Your answer must be the exact lines from the one with "Where should I click to: Click the Grok" to the end of the data, both included, with no pictures.

(Screenshot grounding data)
%%

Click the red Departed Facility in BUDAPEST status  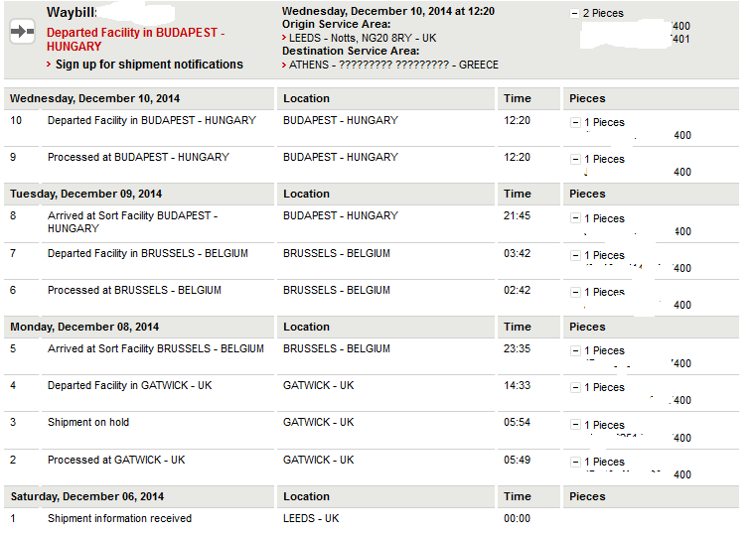[135, 40]
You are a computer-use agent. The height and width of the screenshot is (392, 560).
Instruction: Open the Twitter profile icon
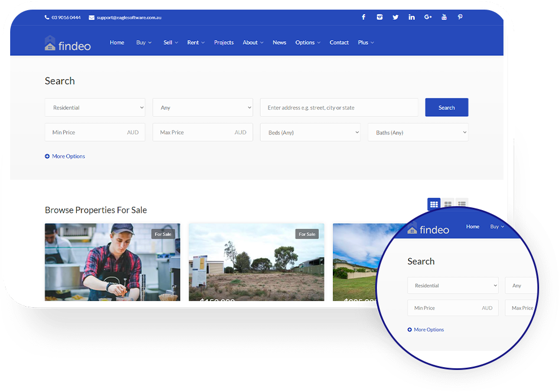pos(396,17)
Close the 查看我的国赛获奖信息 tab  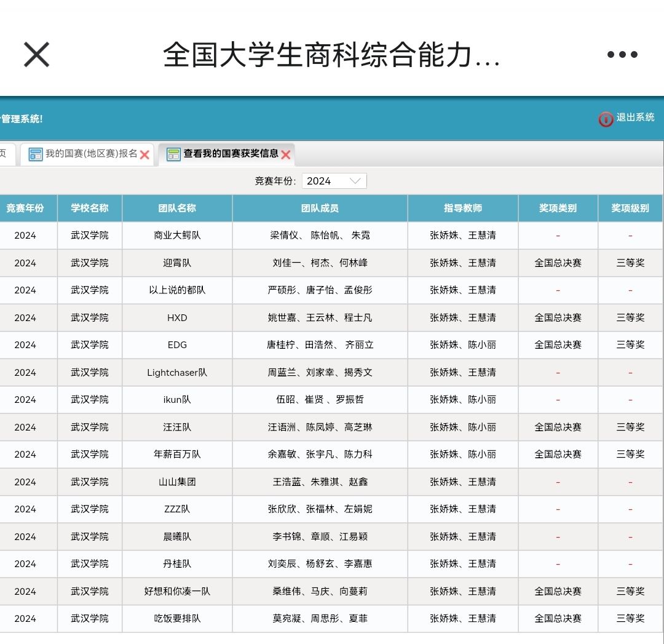286,155
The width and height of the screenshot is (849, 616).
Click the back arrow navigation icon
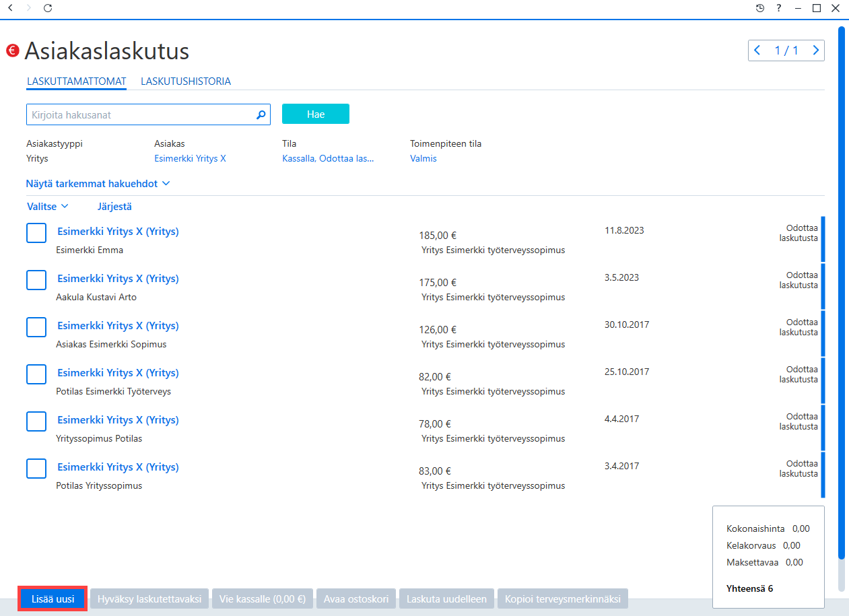pyautogui.click(x=9, y=8)
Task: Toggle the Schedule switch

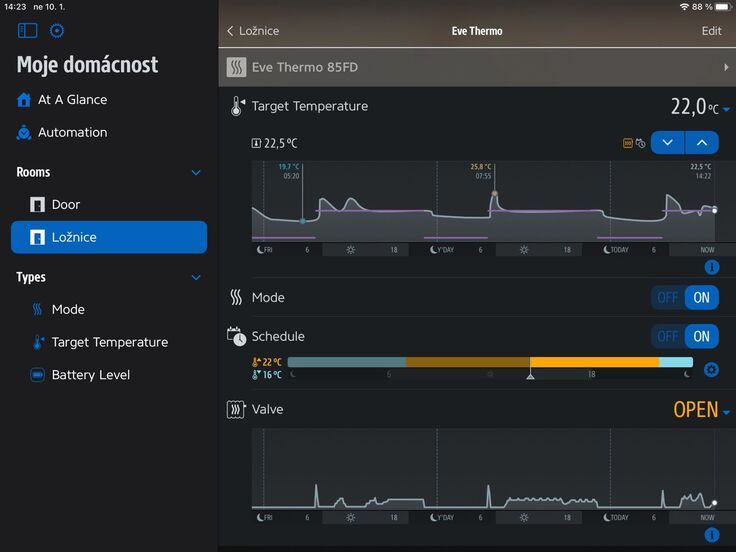Action: click(x=685, y=336)
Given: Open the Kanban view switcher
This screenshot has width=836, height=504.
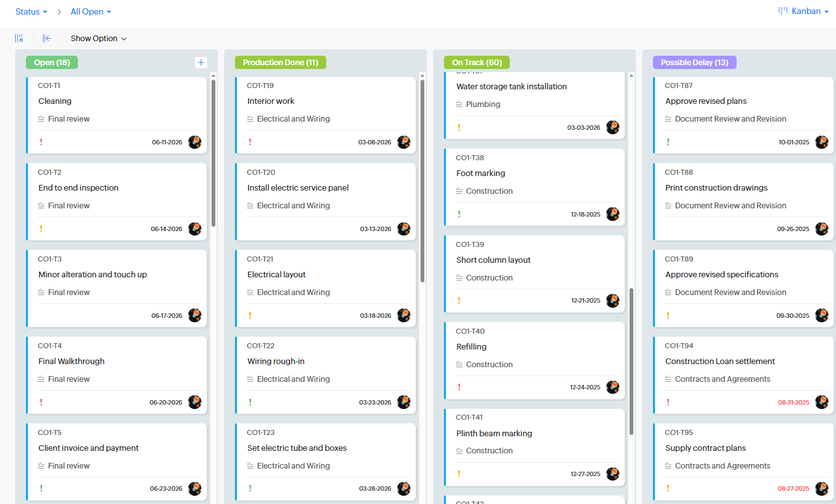Looking at the screenshot, I should pyautogui.click(x=803, y=11).
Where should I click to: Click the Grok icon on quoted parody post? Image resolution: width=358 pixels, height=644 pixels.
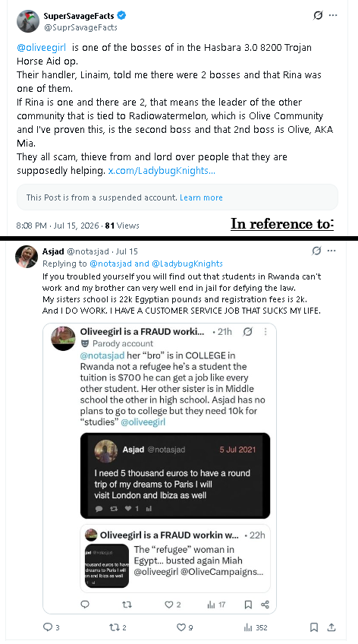[x=248, y=331]
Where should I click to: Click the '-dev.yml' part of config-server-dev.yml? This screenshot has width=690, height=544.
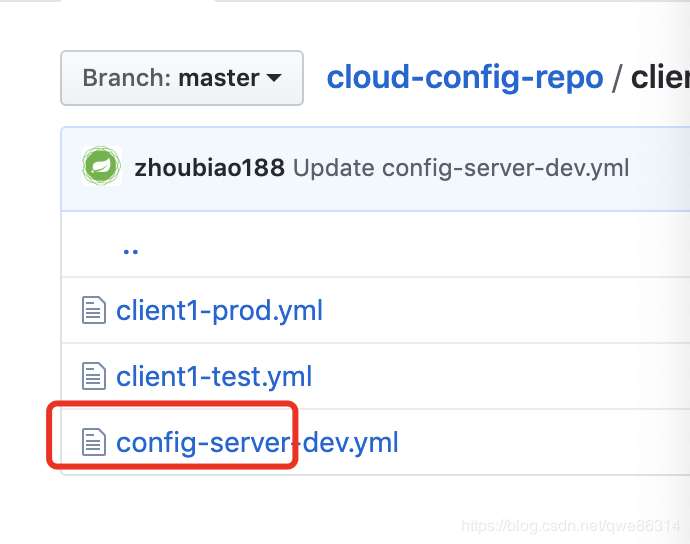point(350,441)
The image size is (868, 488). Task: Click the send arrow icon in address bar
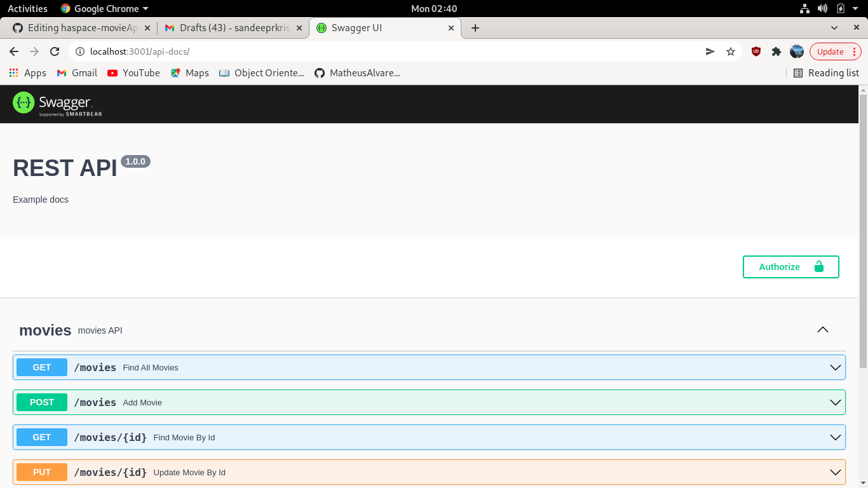[x=710, y=51]
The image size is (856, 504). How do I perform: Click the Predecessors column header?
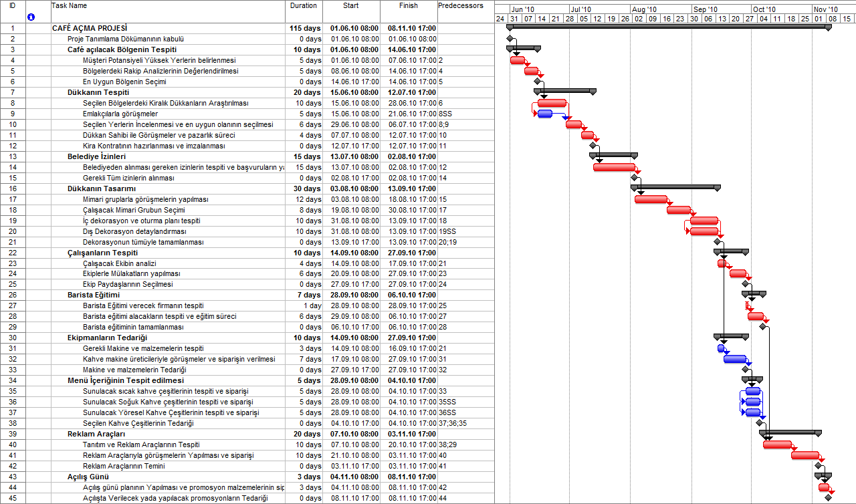[x=460, y=6]

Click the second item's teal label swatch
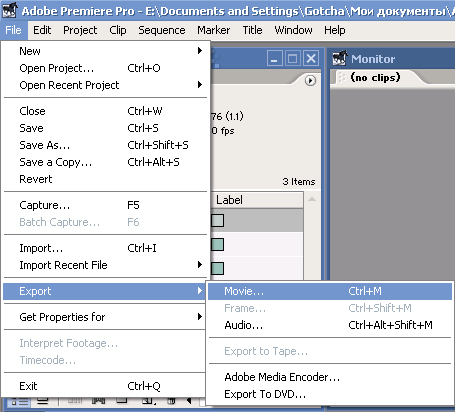(x=217, y=244)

%%

FINAL ANSWER =
Where should I click to: Click the Grok icon on quoted parody post? Image resolution: width=358 pixels, height=644 pixels.
[x=248, y=331]
Where should I click to: Click the '-dev.yml' part of config-server-dev.yml? This screenshot has width=690, height=544.
point(350,441)
The image size is (868, 488). Task: Click the send arrow icon in address bar
[x=710, y=51]
The image size is (856, 504). How do I perform: Click the Predecessors column header?
[x=460, y=6]

Click the second item's teal label swatch
(x=217, y=244)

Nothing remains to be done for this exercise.